Task statement – From the listing below, copy only the lines from the line that contains "You are a computer-use" to the line that contains "Instruction: Click the 公開フォルダ text input box", counting those two lines as part of the copy.

Source records –
..............................

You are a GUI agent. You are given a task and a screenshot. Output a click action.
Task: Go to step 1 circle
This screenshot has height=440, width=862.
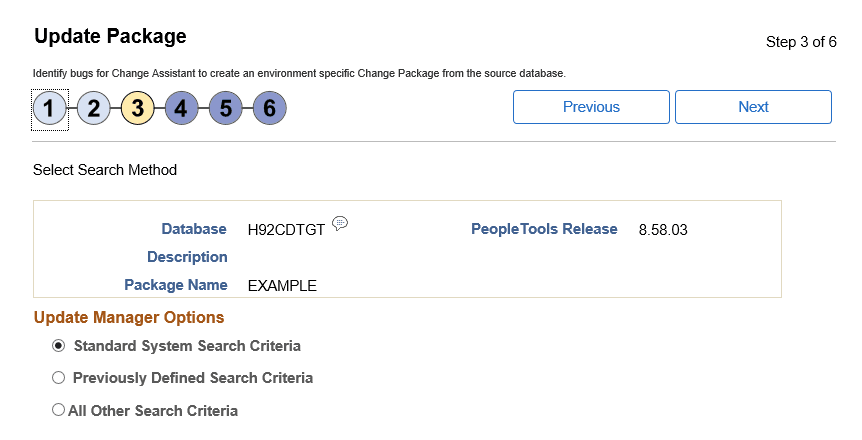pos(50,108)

..............................

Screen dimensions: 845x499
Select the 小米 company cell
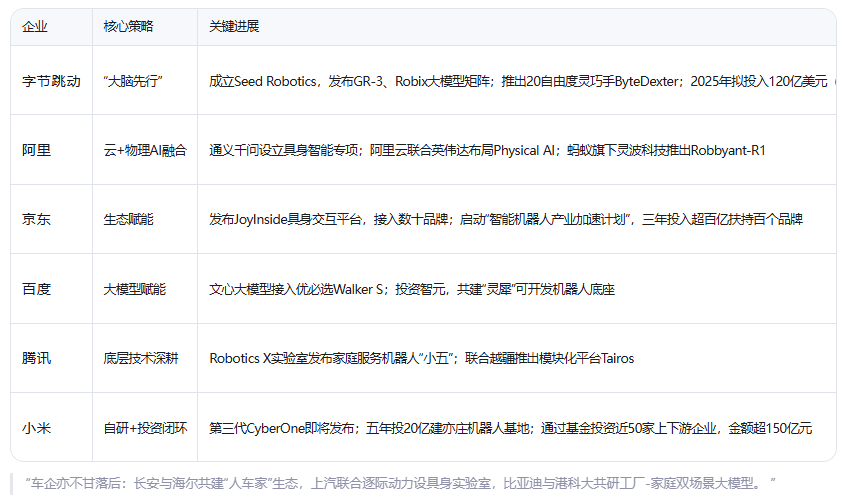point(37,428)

..............................

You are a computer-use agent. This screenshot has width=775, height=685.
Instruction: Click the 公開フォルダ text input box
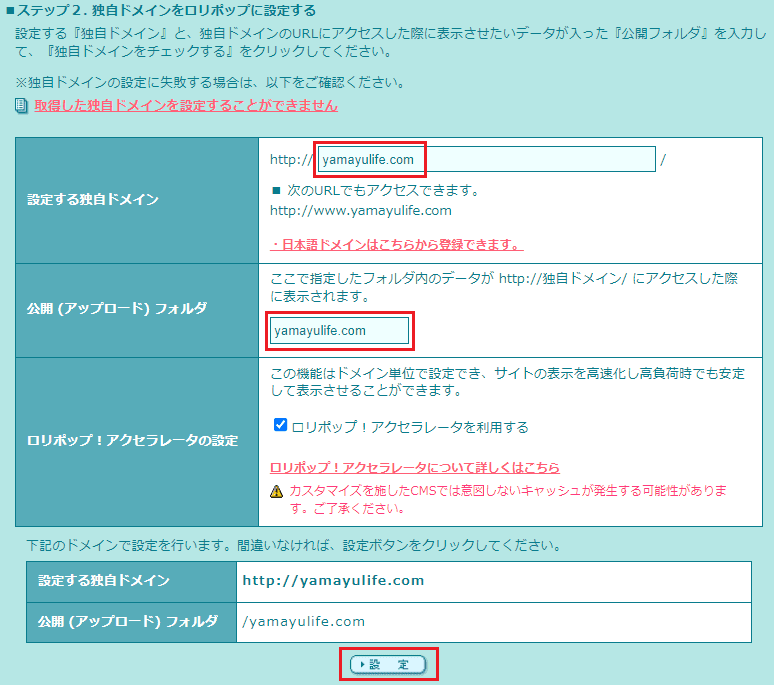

..............................

Reply –
You are a computer-use agent. This screenshot has width=775, height=685.
Instruction: Click the 公開フォルダ text input box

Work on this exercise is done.